[WHAT YOU ARE ASKED TO DO] Begin at the line that has "Image resolution: width=1218" and stop at the end of the records. Rewrite each of those lines in full, requests included, shifting every coordinate in the answers up by 87, and omit the pictures.
◇ ◇ ◇ ◇ ◇
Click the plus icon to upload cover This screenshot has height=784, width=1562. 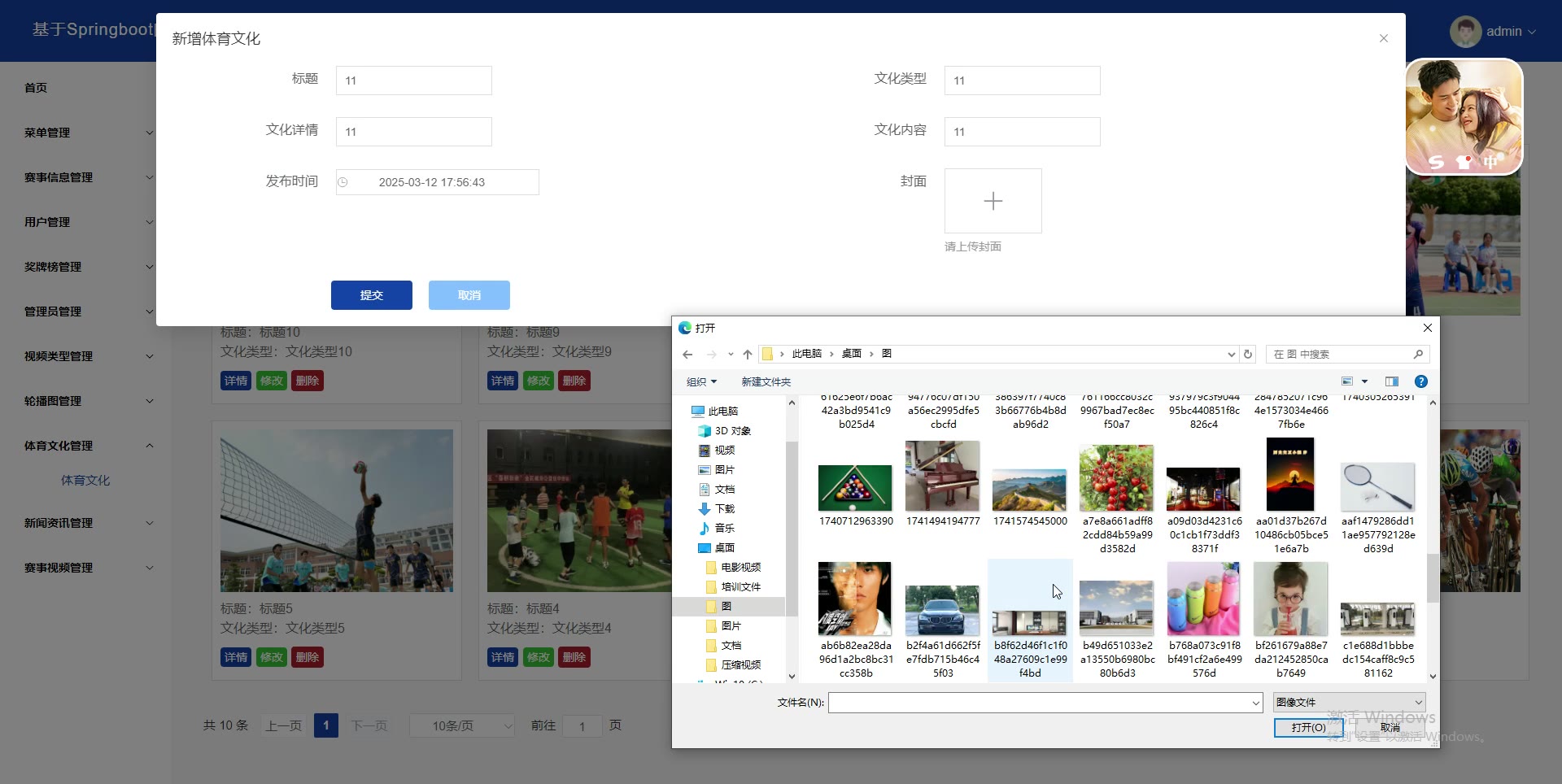click(x=993, y=201)
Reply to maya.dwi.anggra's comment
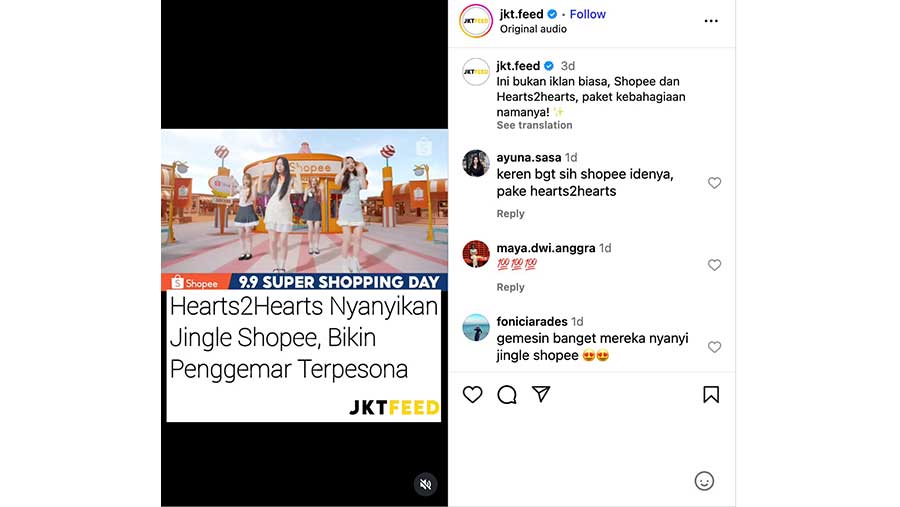This screenshot has height=507, width=900. (x=510, y=287)
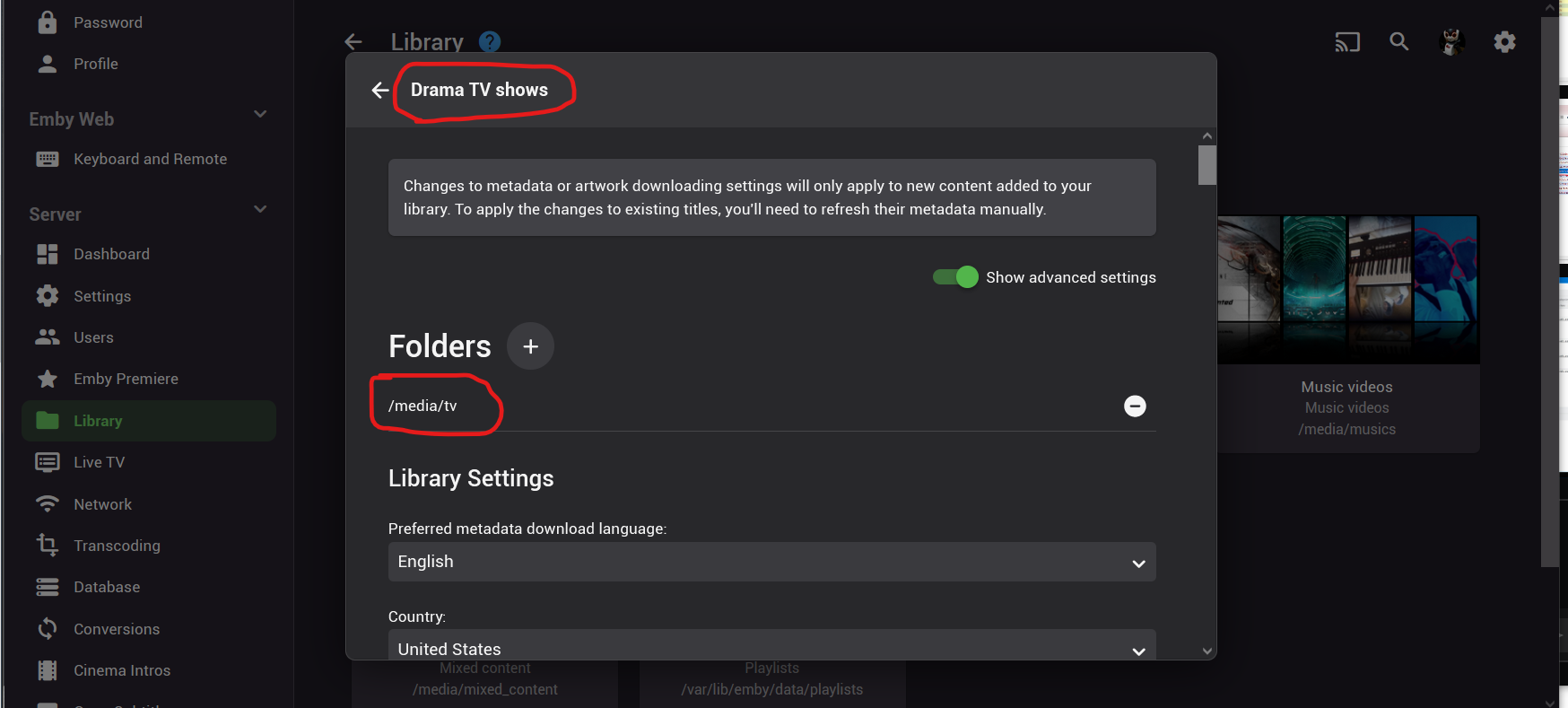Click the dialog's vertical scrollbar thumb

(1207, 165)
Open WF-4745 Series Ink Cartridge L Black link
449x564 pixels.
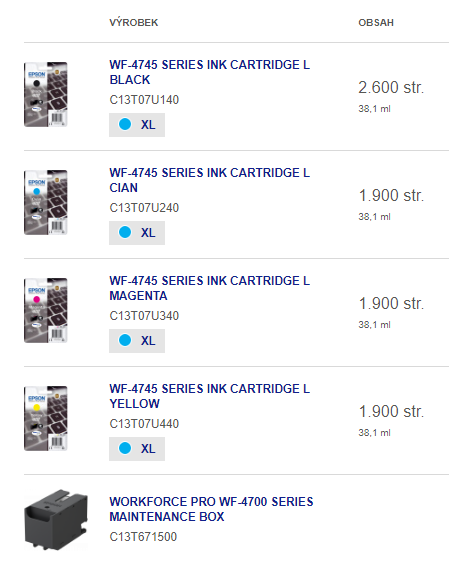(x=209, y=72)
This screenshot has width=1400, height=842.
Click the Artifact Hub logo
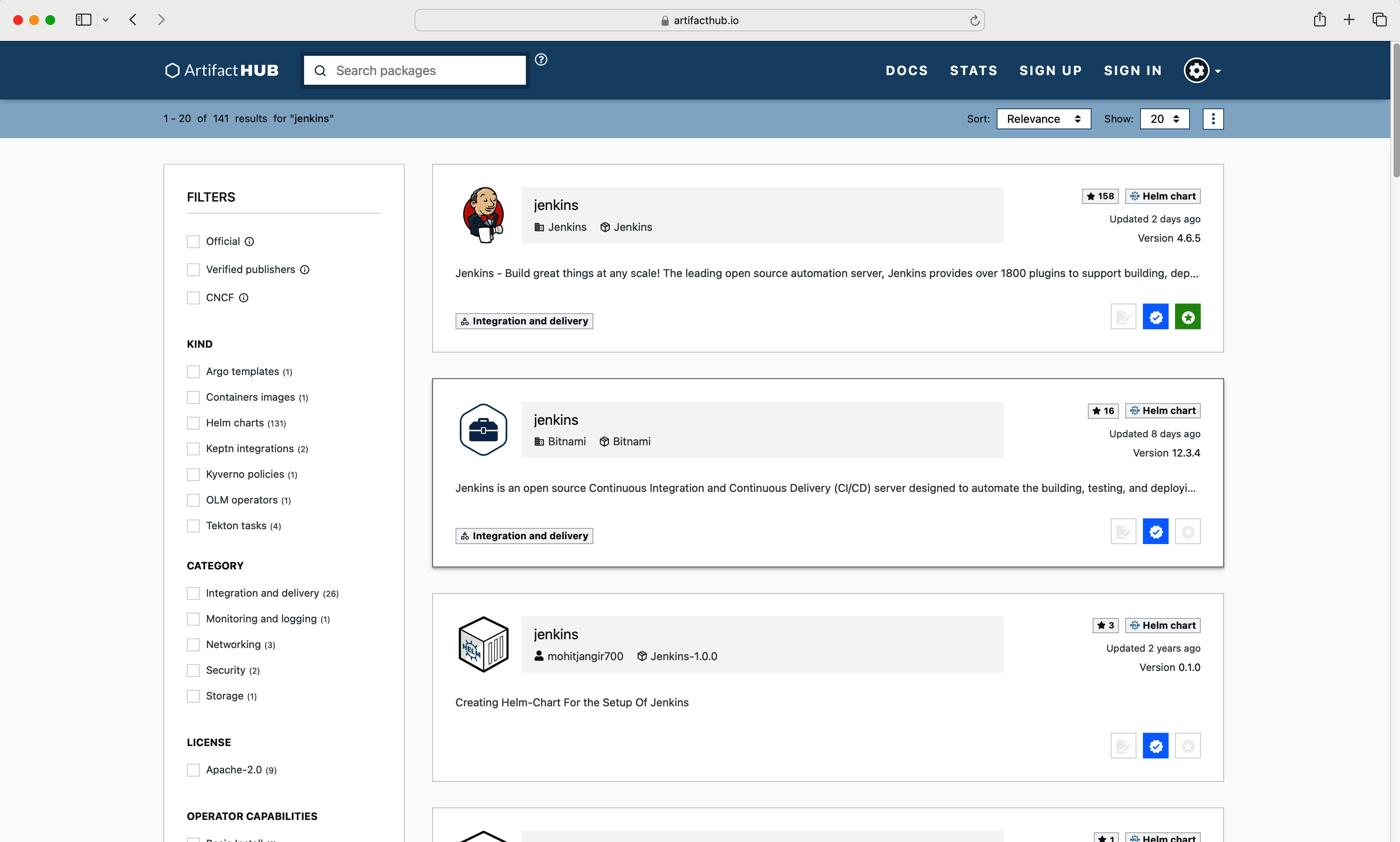(221, 70)
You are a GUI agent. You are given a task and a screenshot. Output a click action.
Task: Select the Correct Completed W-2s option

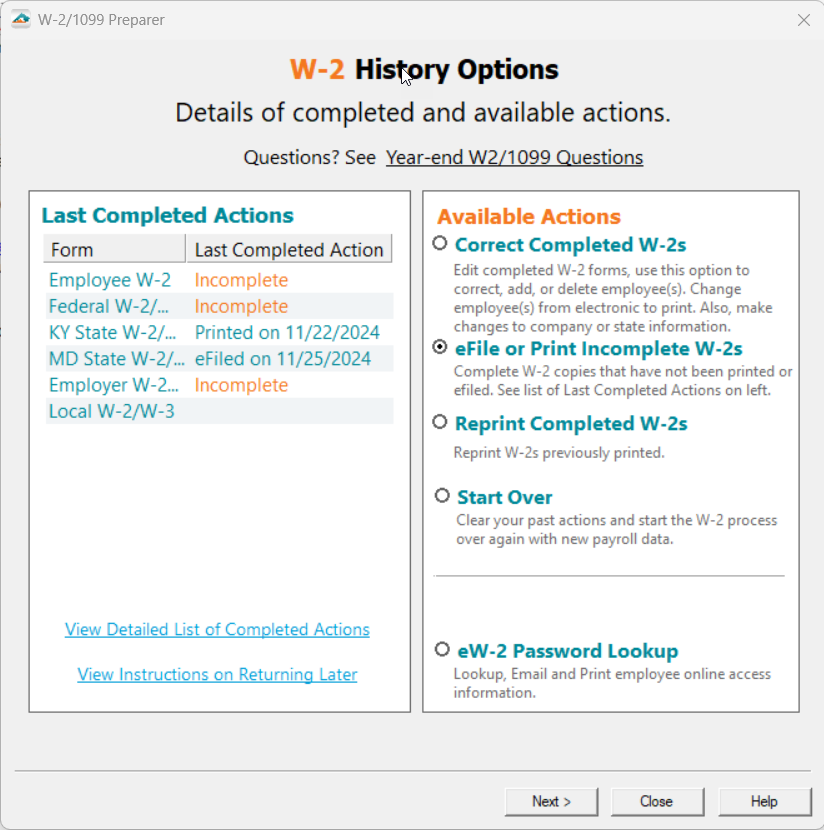pyautogui.click(x=440, y=244)
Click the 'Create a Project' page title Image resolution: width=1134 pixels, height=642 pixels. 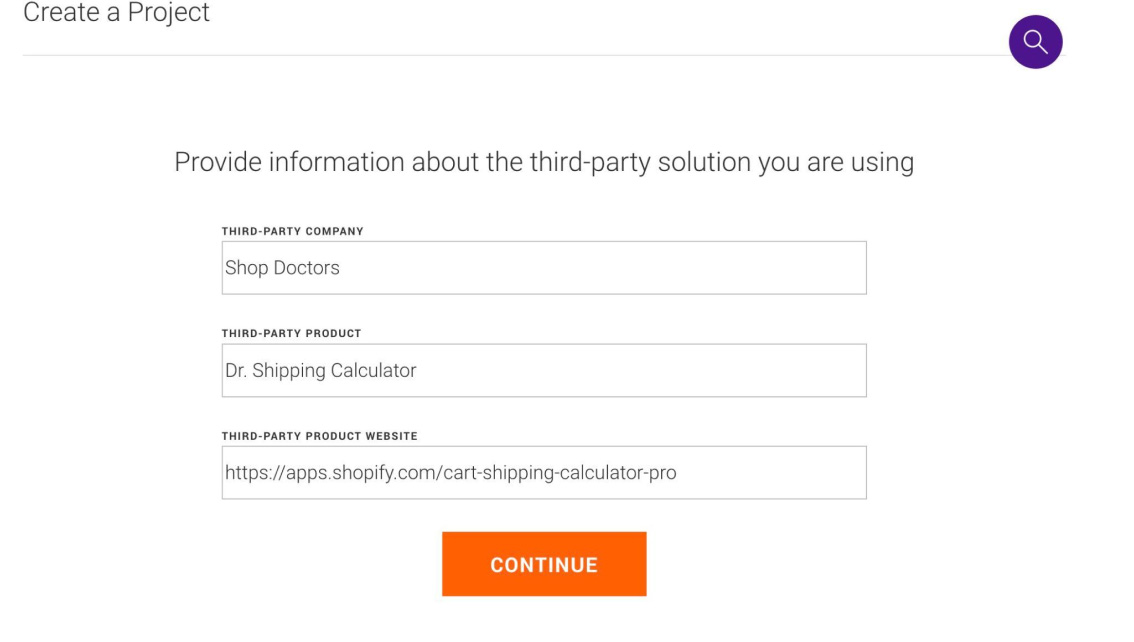116,12
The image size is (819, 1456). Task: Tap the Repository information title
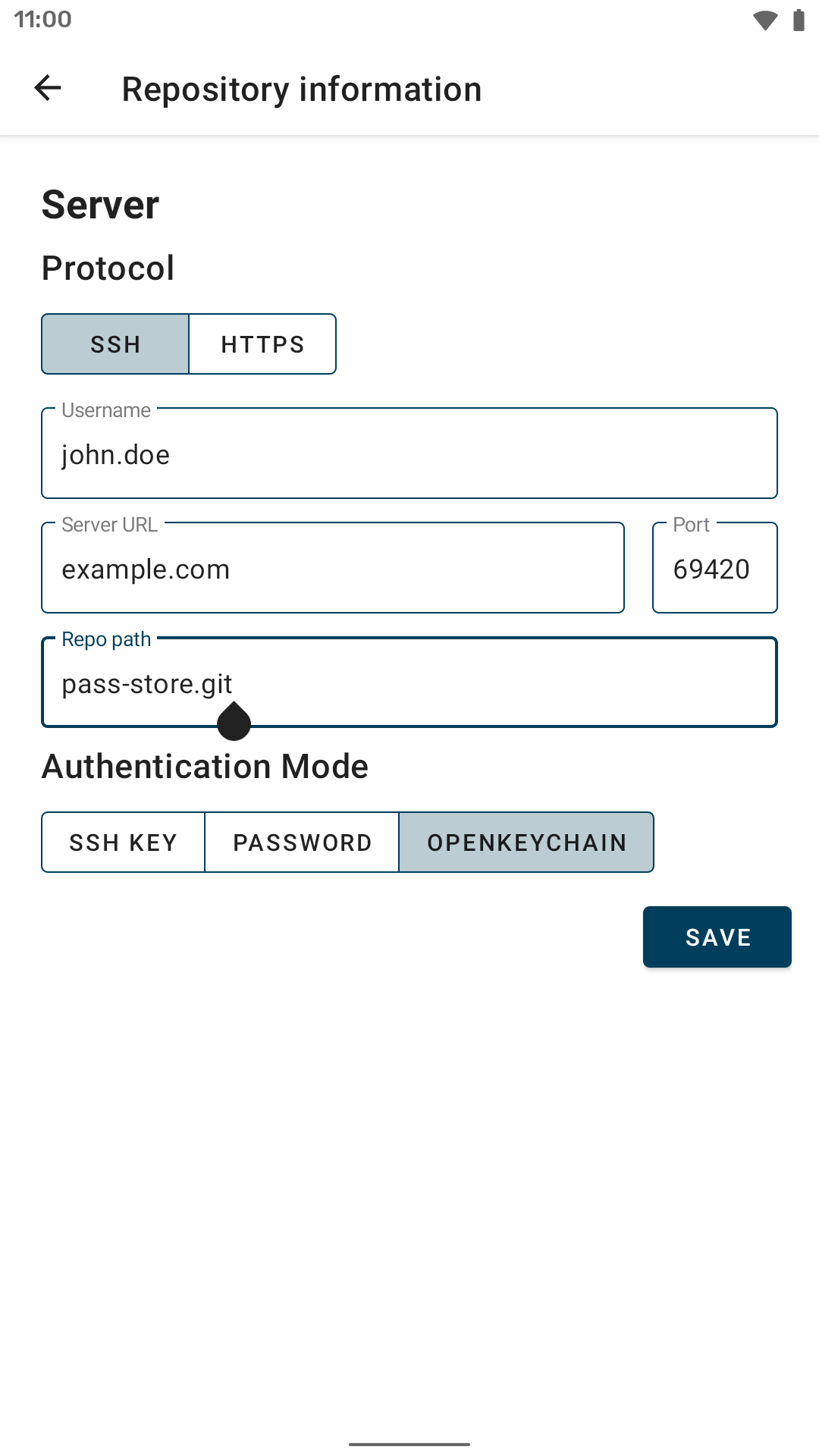pyautogui.click(x=302, y=89)
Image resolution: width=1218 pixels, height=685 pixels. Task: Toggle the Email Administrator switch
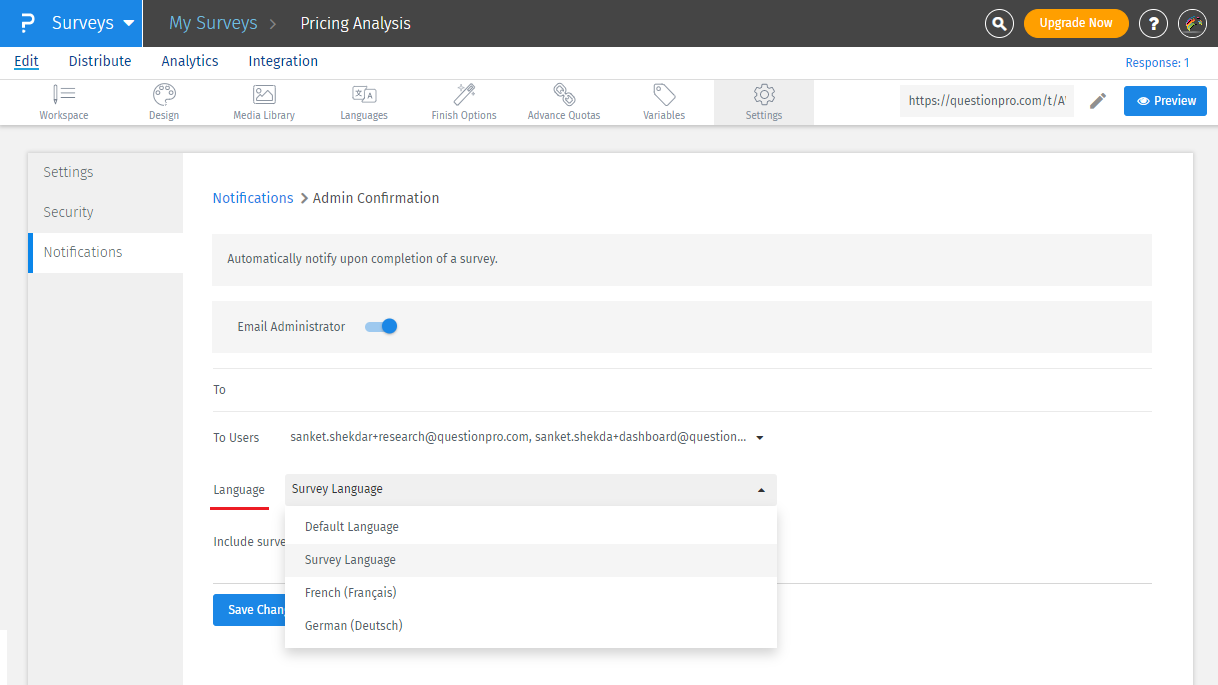tap(381, 326)
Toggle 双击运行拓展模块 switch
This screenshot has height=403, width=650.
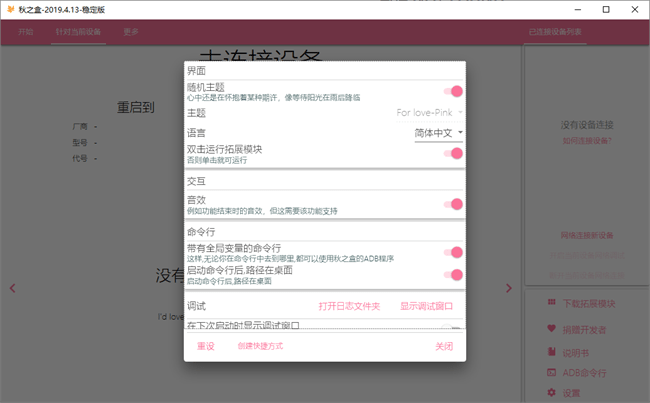point(455,153)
◇ ◇ ◇ ◇ ◇
[RESPONSE BELOW]
Image resolution: width=1218 pixels, height=685 pixels. Task: Toggle the Email Administrator switch
tap(468, 413)
Toggle 双击运行拓展模块 switch
This screenshot has height=403, width=650.
point(542,240)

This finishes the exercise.